Farm life has rarely looked so unfulfilling and dreary as it is in ‘The World to Come’. Dullness, greys and browns dominate the cinematography, light only coming in the short time that Nellie is on the screen, and later when Tallie enters Abigail’s life. Having made a name for herself in such major franchises as ‘Fantastic Beasts’ and ‘Alien’, Katherine Waterston makes for a compelling lead, her voiceover narration the primary source of dialogue as she pens her thoughts and tasks in her journal.

Kirby too is very good, while Affleck arguably gives the most natural and nuanced performance as Dyer. Abbott is convincingly threatening as Tallie’s mean and controlling husband, the four leads carrying the movie well and sharing a strong rapport. But the story their characters are enveloped in is just a tad dull. Moreover, it is quite predictable how it’s all going to end.

Still, ‘The World to Come’ is clearly a labour of love for director Mona Fastvold, which is appropriate given labour and love are the movie’s primary themes.
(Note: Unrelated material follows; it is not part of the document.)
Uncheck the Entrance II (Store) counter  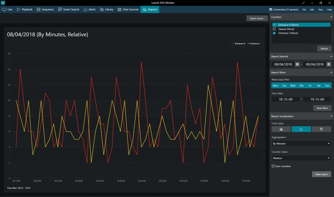click(274, 25)
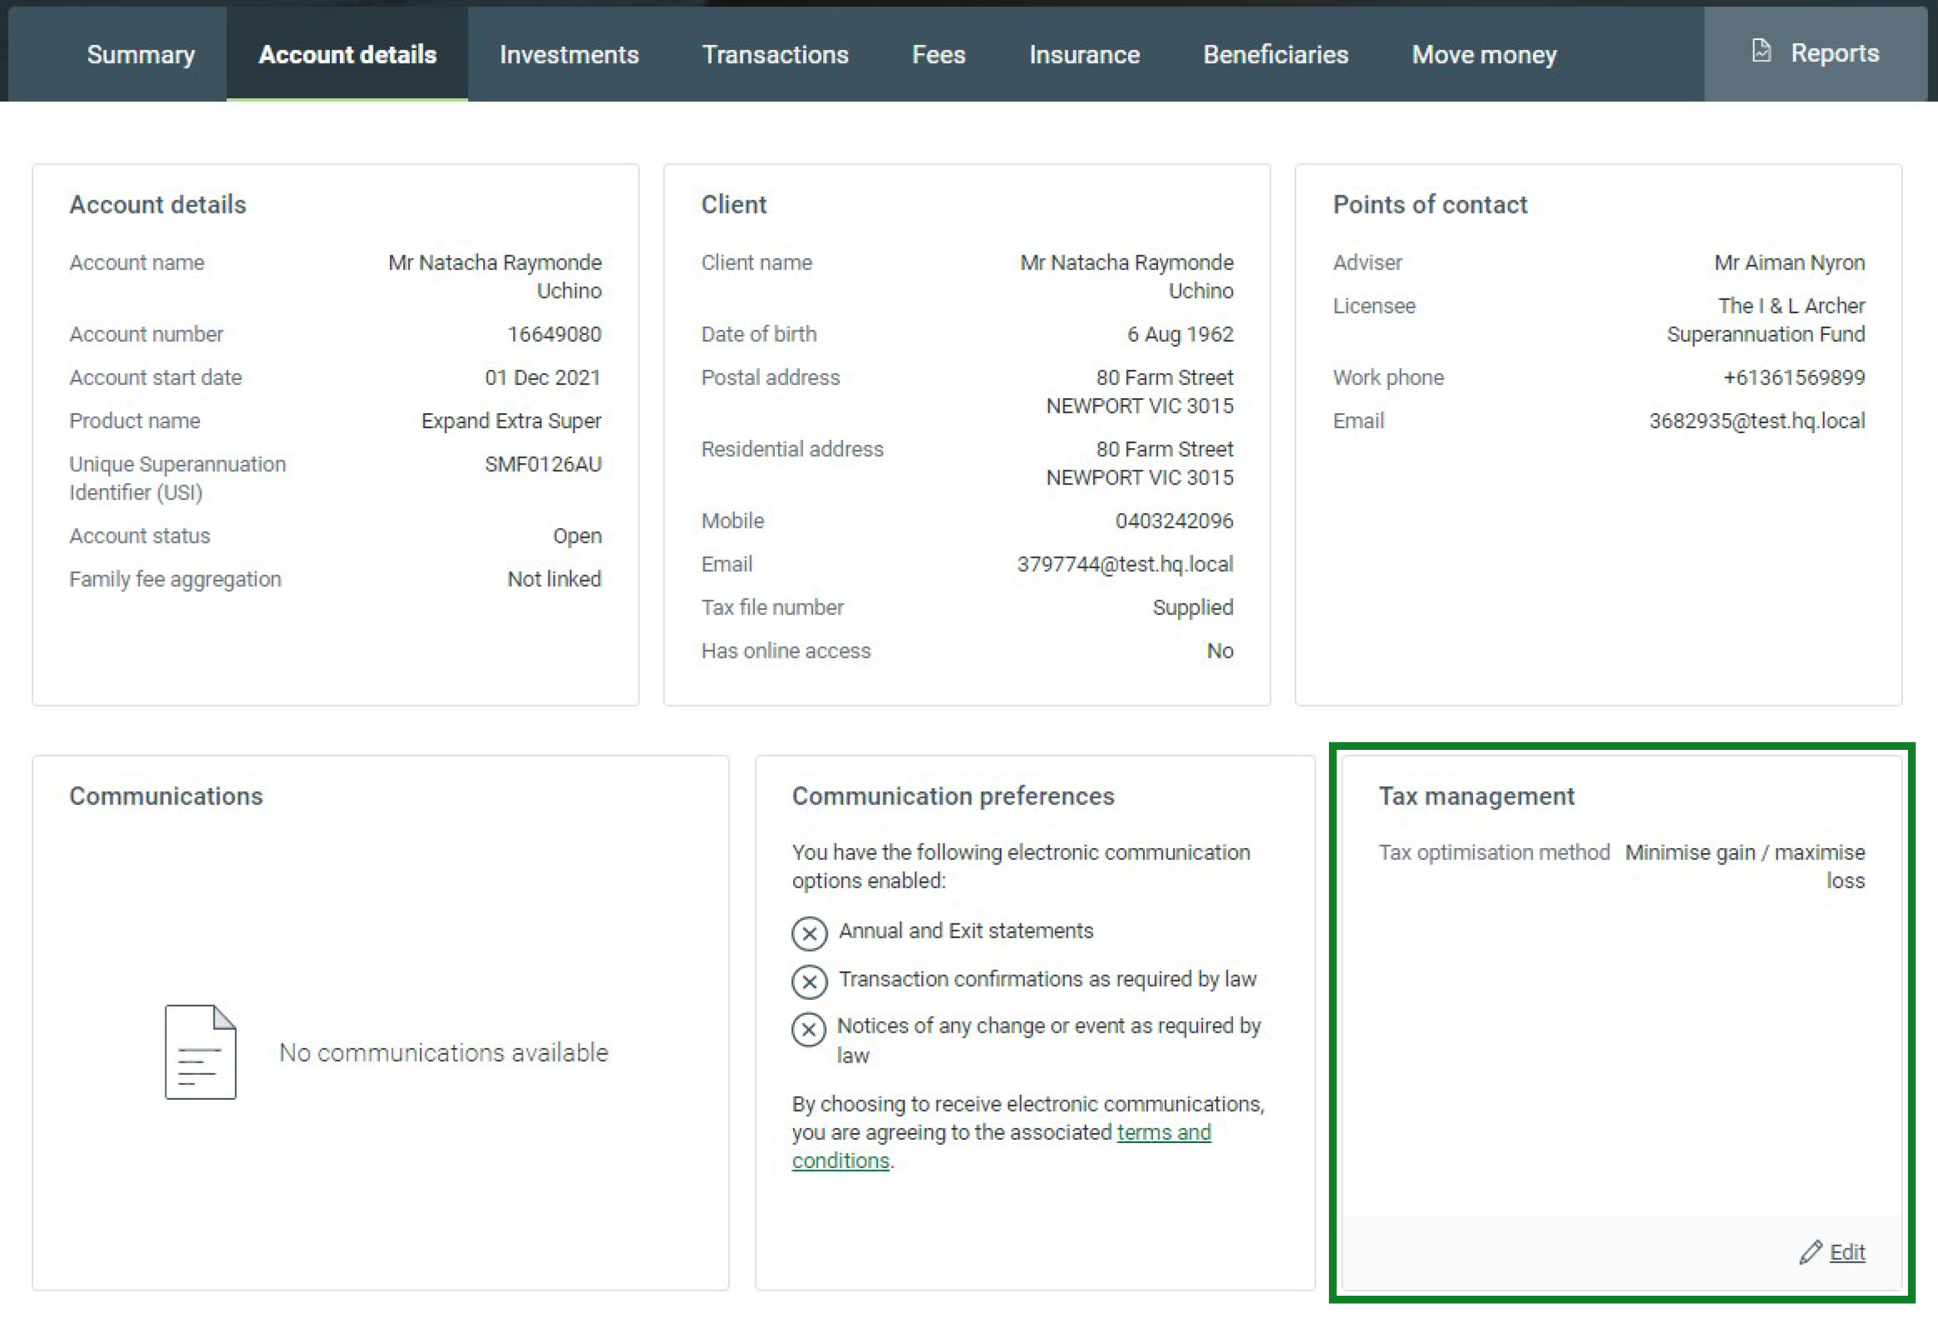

The bond between the two women is tenderly depicted. Their conversations centre around children and their husbands, the topics of conversation reflecting the priorities and struggles of women in these times. Abigail comes to increasingly consider just how much is expected of women, and so the past is likened to the present, while Tallie’s sense of loneliness and isolation mean that the private, joyful world she and Abigail made is failing her.

The production design is impressive too, and the era is captured well. It’s just a stretch to find anything all that remarkable in ‘The World to Come’, and its consistent return to manual labour comes to feel like a space filler, rooted in realism though it is.